Click-target data
## START
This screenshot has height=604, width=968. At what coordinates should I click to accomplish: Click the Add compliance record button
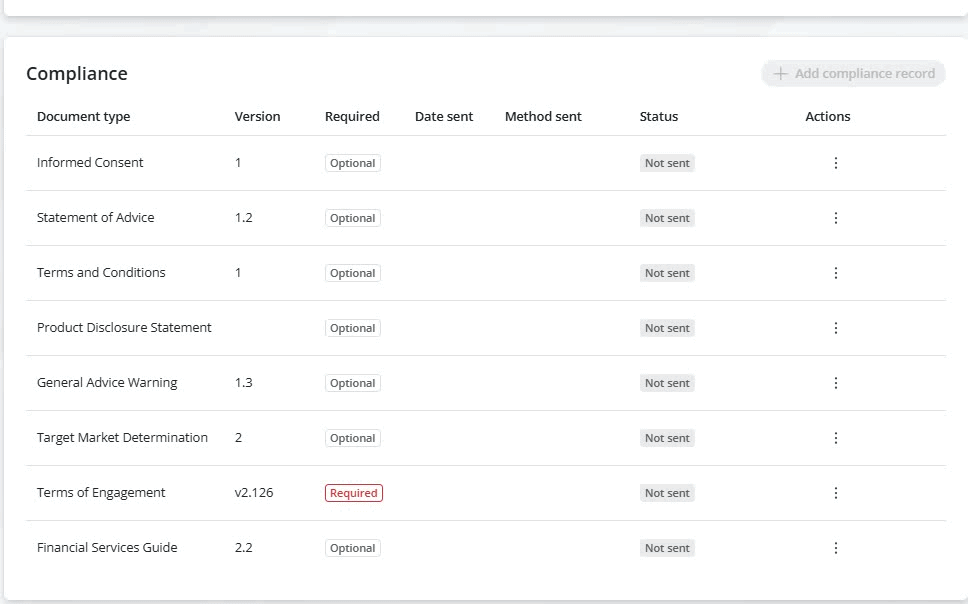(x=853, y=74)
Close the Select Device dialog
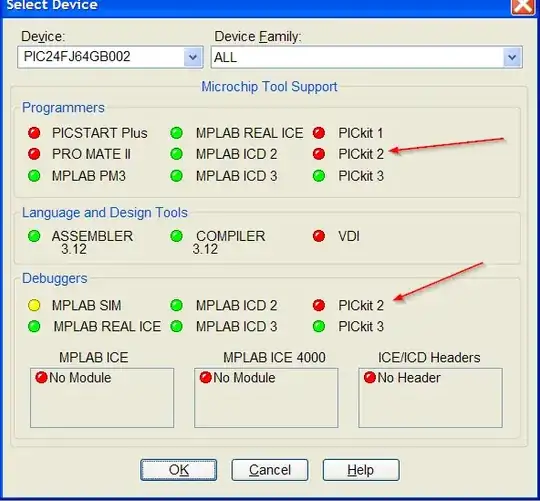Image resolution: width=540 pixels, height=501 pixels. (523, 6)
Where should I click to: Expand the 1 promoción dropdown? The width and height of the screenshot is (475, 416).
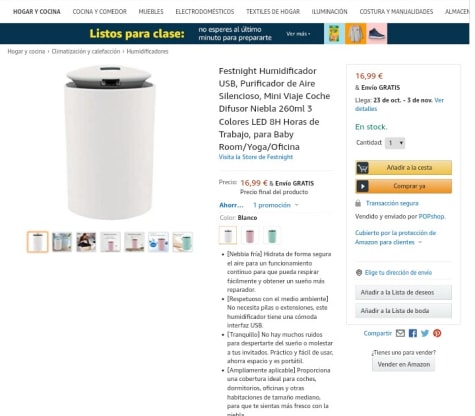[276, 205]
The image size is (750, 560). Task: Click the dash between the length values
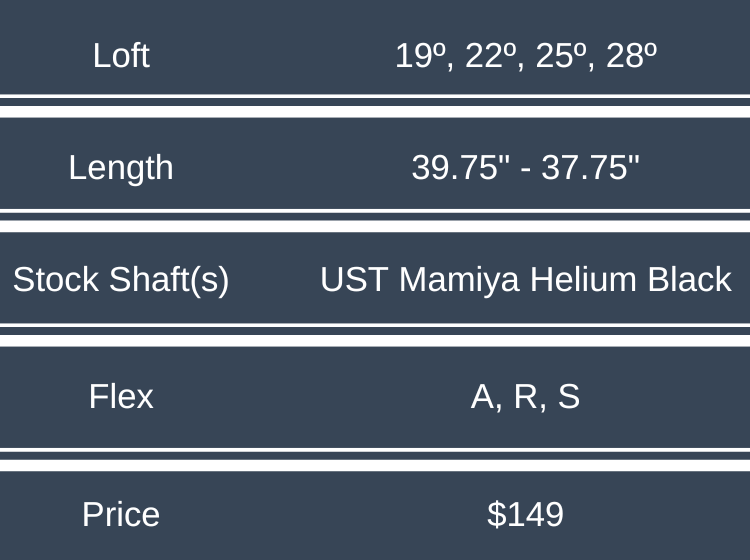click(x=526, y=169)
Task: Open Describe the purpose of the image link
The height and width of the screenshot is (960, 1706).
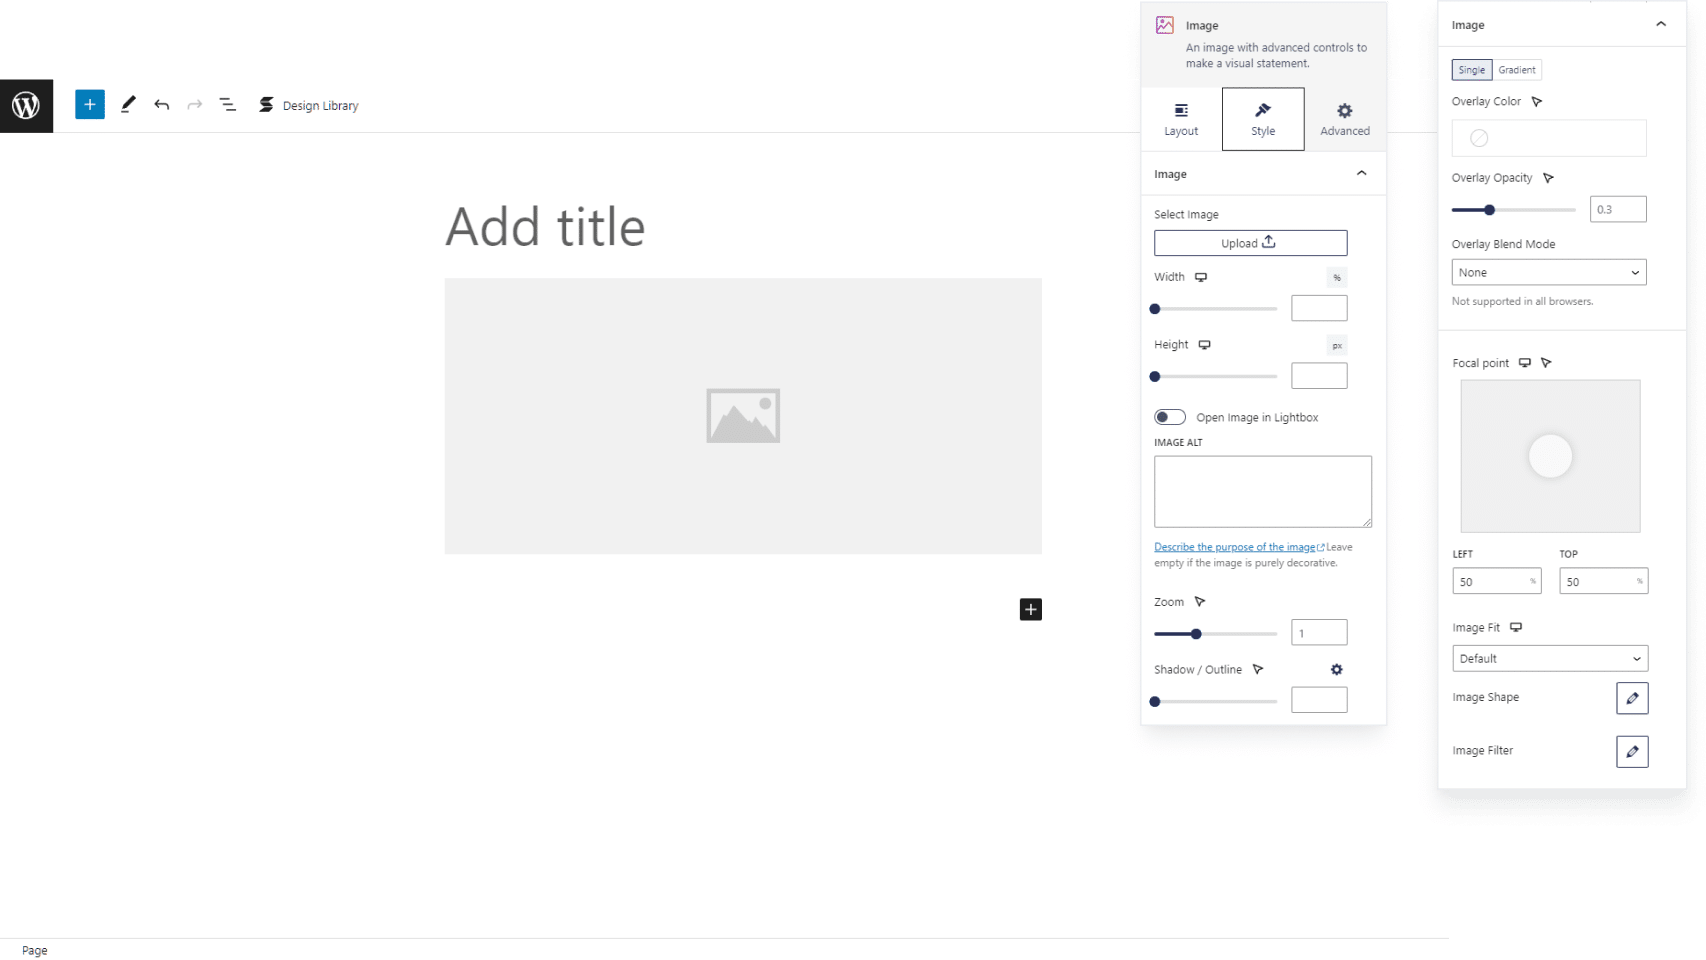Action: [x=1235, y=547]
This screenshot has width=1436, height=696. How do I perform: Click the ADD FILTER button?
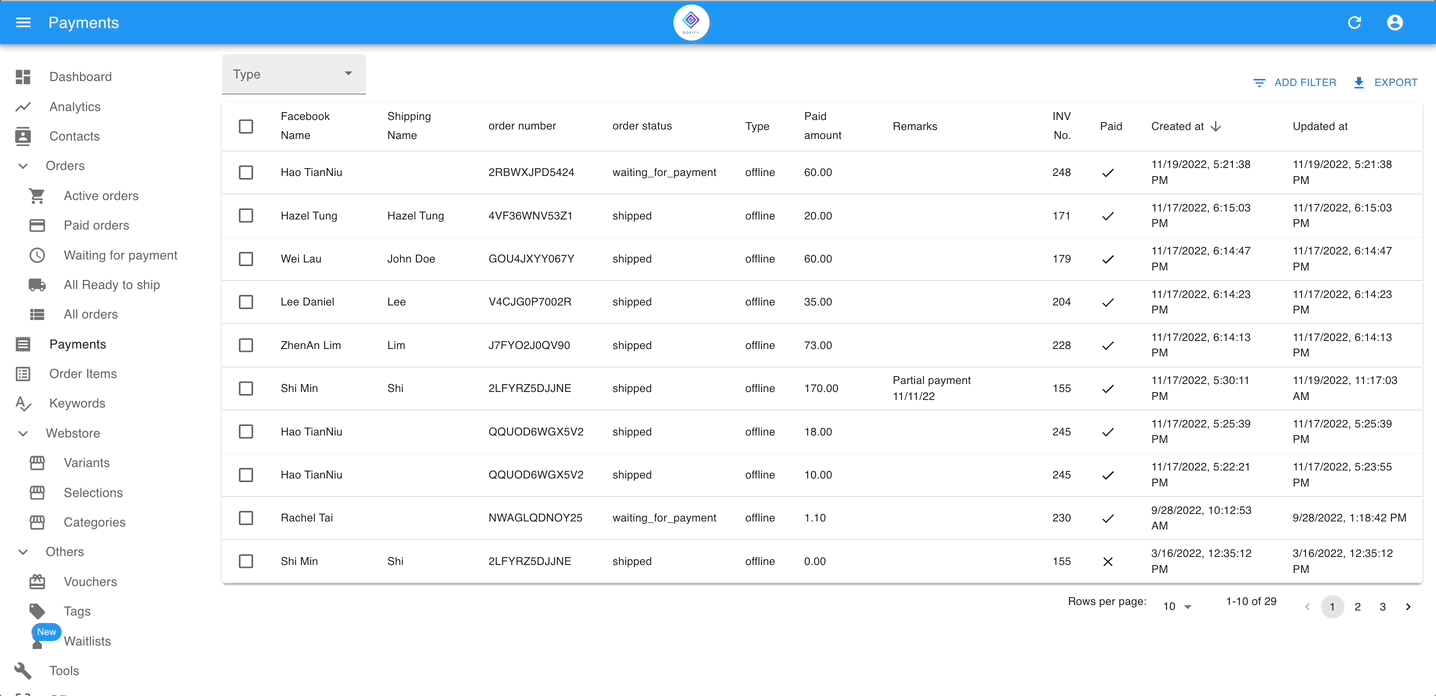pos(1295,82)
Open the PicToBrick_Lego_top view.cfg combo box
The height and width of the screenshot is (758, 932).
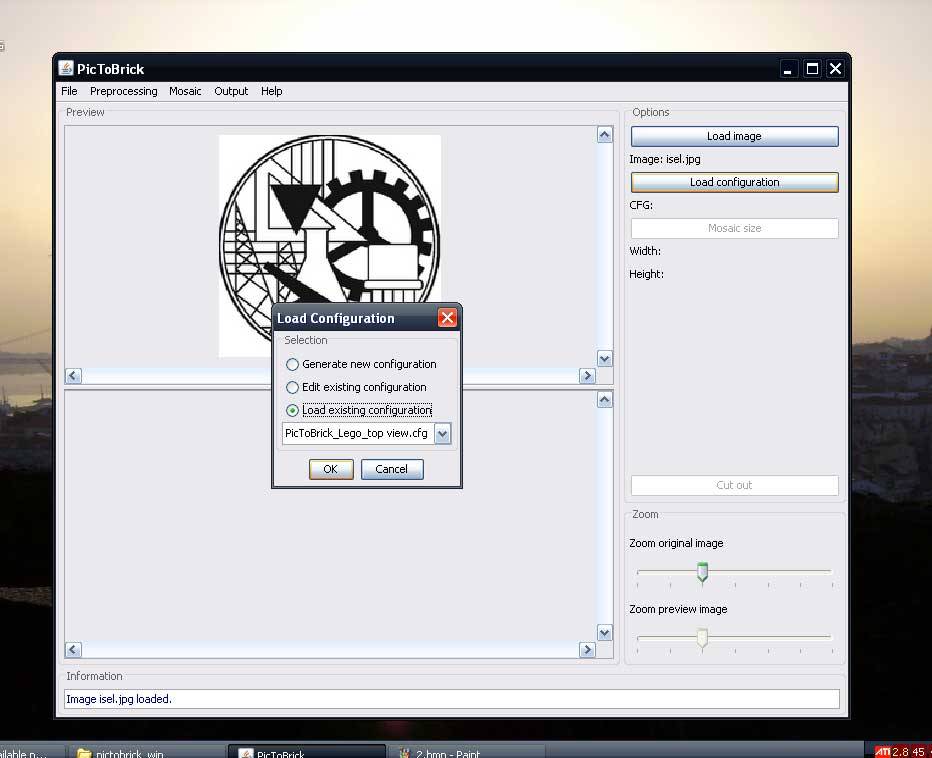click(x=357, y=433)
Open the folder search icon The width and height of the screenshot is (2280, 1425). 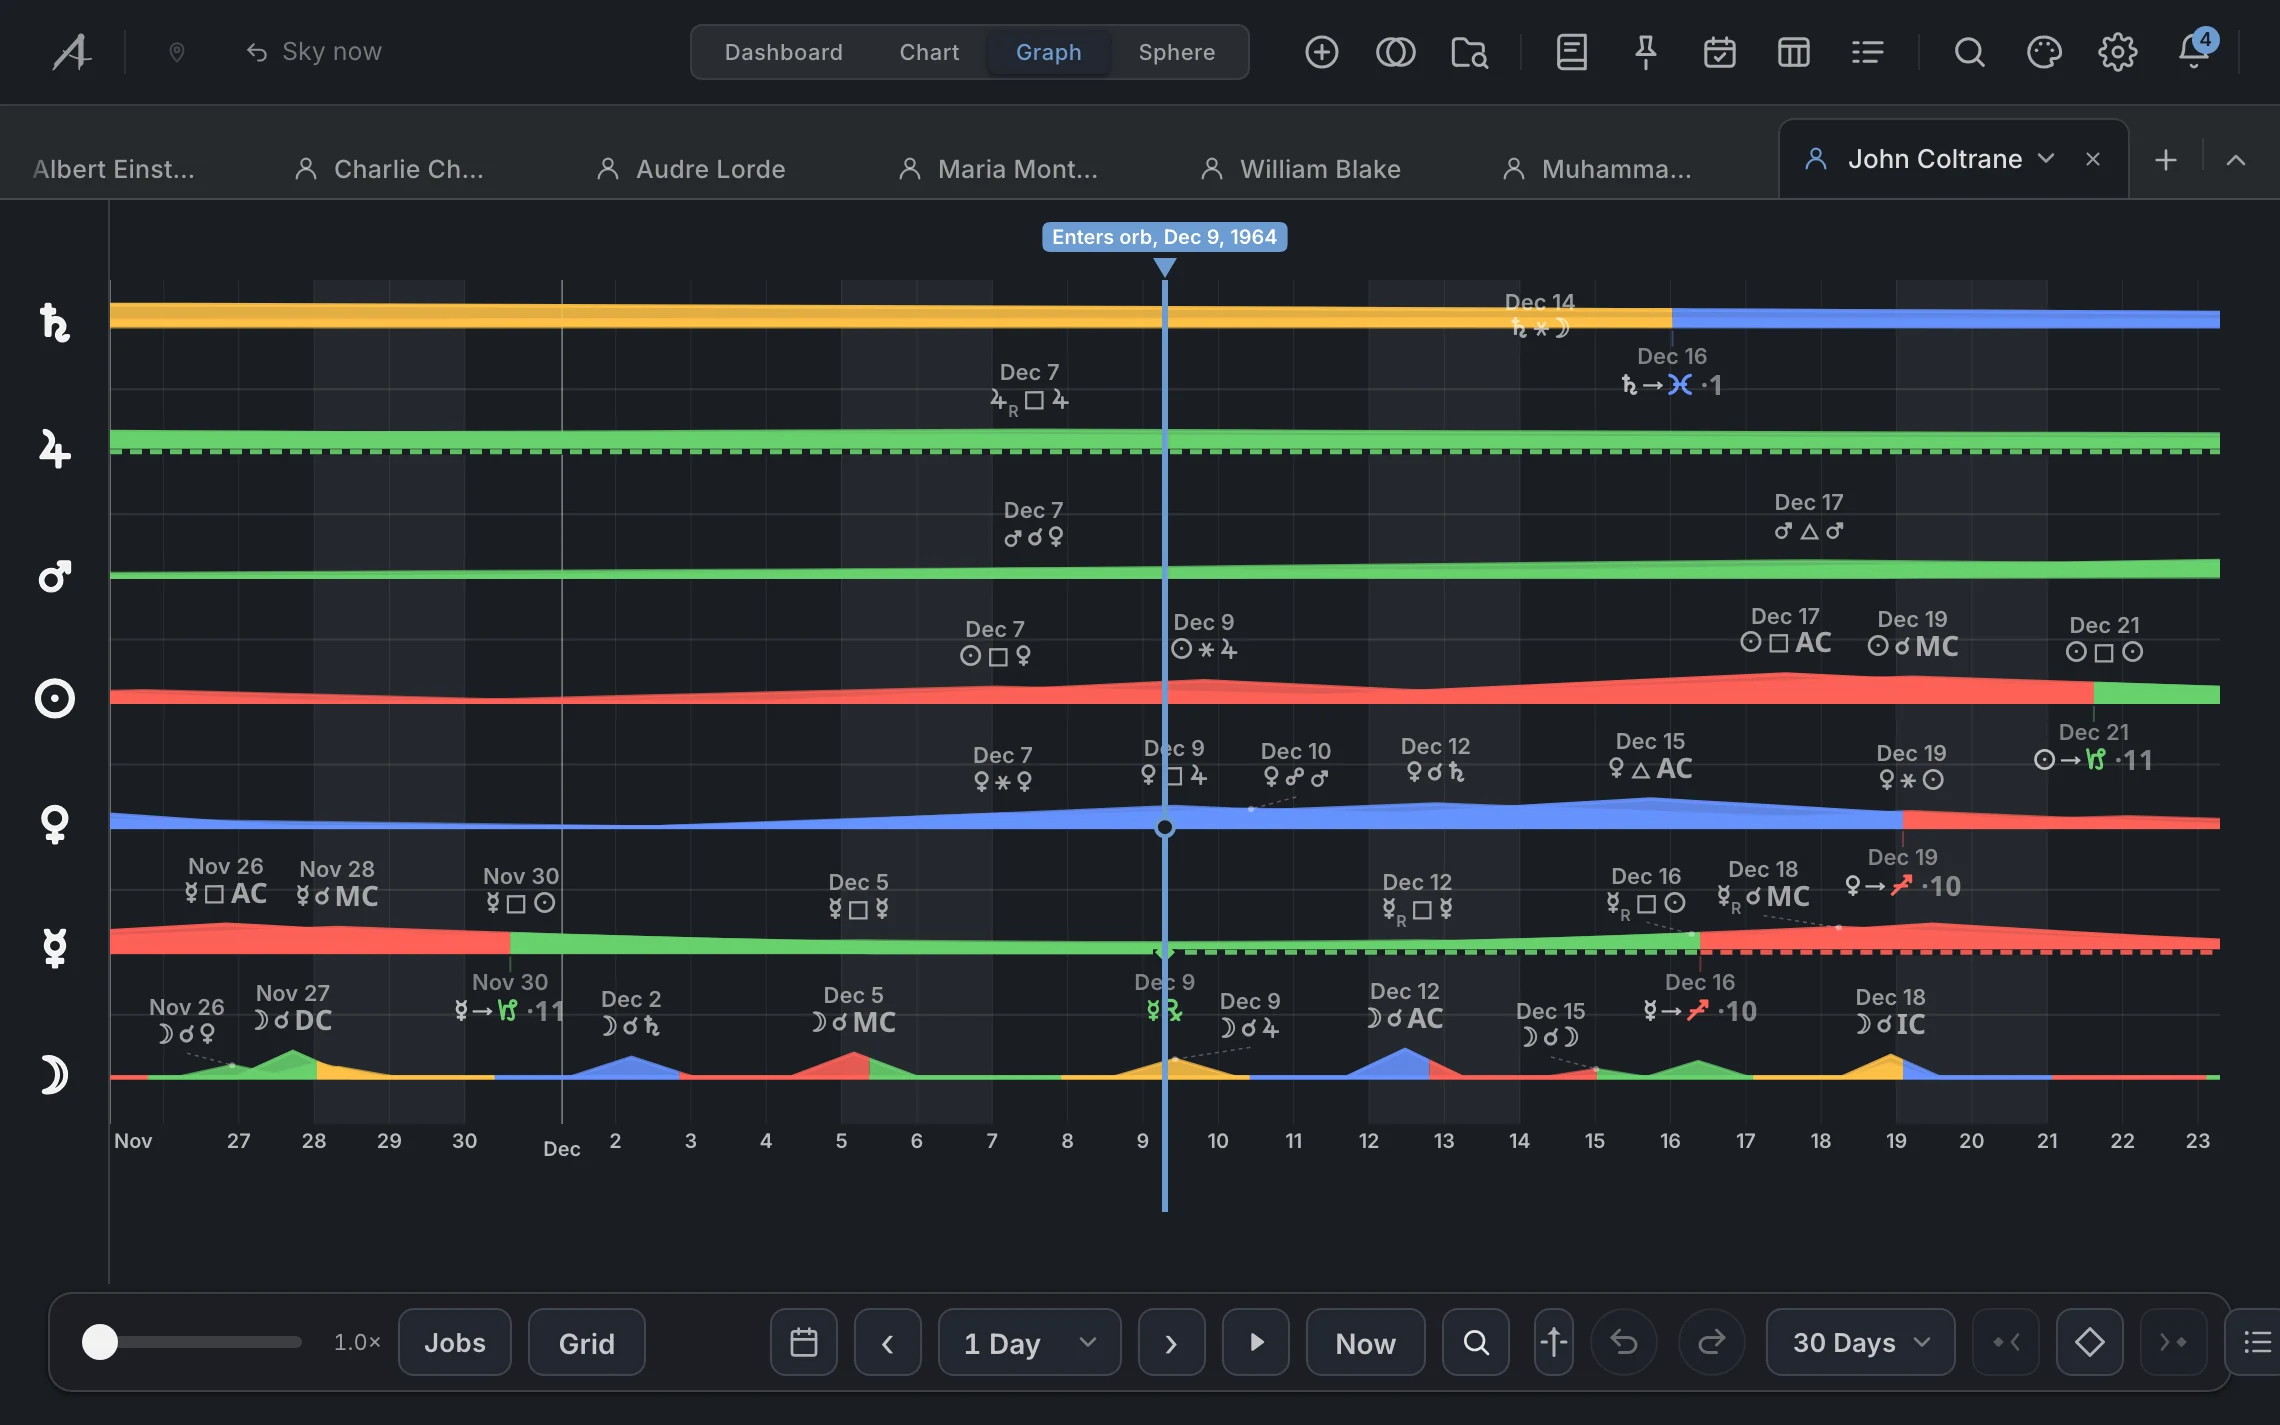(x=1469, y=52)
## END
- _TO BE DONE_
Please return each line of the records above that contains the string "Task".

- _REPLY_
The image size is (750, 560). Task: Click the dash between the length values
Task: Open Describe the purpose of the image link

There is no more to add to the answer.